"I took a test yesterday," Cali said tentatively. Her small frame braced for the reaction.

It was four in the afternoon and I was sitting in her living room, trying to be invisible. After I'd convinced her that she had to tell him, I'd agreed to be there for the inevitable scene.

Scott's tanned, handsome face went ashen. "What kind of test?" He tried to sound casual, as if he was asking her what kind of car she'd just bought. It wasn't working.

She glared at him. "A fucking math test! What kind of test do you think?"
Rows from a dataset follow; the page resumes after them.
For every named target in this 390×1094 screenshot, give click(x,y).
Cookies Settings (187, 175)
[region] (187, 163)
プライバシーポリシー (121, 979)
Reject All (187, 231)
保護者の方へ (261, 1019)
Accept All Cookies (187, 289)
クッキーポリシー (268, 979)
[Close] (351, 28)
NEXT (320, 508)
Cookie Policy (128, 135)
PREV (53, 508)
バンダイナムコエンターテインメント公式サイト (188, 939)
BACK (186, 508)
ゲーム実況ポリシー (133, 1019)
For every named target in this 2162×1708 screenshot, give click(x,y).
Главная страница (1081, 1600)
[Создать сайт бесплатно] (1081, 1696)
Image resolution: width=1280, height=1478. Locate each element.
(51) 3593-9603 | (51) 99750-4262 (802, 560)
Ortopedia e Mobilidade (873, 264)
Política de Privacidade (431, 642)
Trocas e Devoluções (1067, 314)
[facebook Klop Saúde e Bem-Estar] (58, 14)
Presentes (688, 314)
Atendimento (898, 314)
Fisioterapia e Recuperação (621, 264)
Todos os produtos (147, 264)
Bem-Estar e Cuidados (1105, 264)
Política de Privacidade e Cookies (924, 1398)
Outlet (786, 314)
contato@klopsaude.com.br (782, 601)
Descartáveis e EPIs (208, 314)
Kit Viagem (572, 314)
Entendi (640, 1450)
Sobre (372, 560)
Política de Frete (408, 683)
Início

They were projectile words that ricocheted off the walls of her small apartment and made me want to duck out of their path.

Scott spun around to face the couch, startling me. We were closer than he and Cali, something that had always bothered her. On some level, though, she knew she needed me there that day. He trusted me. I looked up at him, saw the raw panic in his eyes and had to avert mine. Unspoken confirmation.

He began frantically pacing around the apartment, ripped his expensive sunglasses off the top of his head and threw them to the floor. Emptied out his pockets, the keys and loose change landing together with a tinny clank.

He pulled his shirt off and threw it, baseball pitcher-style, into the dried flowers on the coffee table. Kicked his shoes off and slung them into the wall. Stood there in nothing but his khaki shorts, gasping for breath. I'd never seen him so out of control and I sat riveted to the couch like a voyeur, afraid to call attention to myself by moving.

He told me months later that he'd felt incredibly "weighted down" and, in his frenzied state of mind, he was relieving the load the only way he knew how.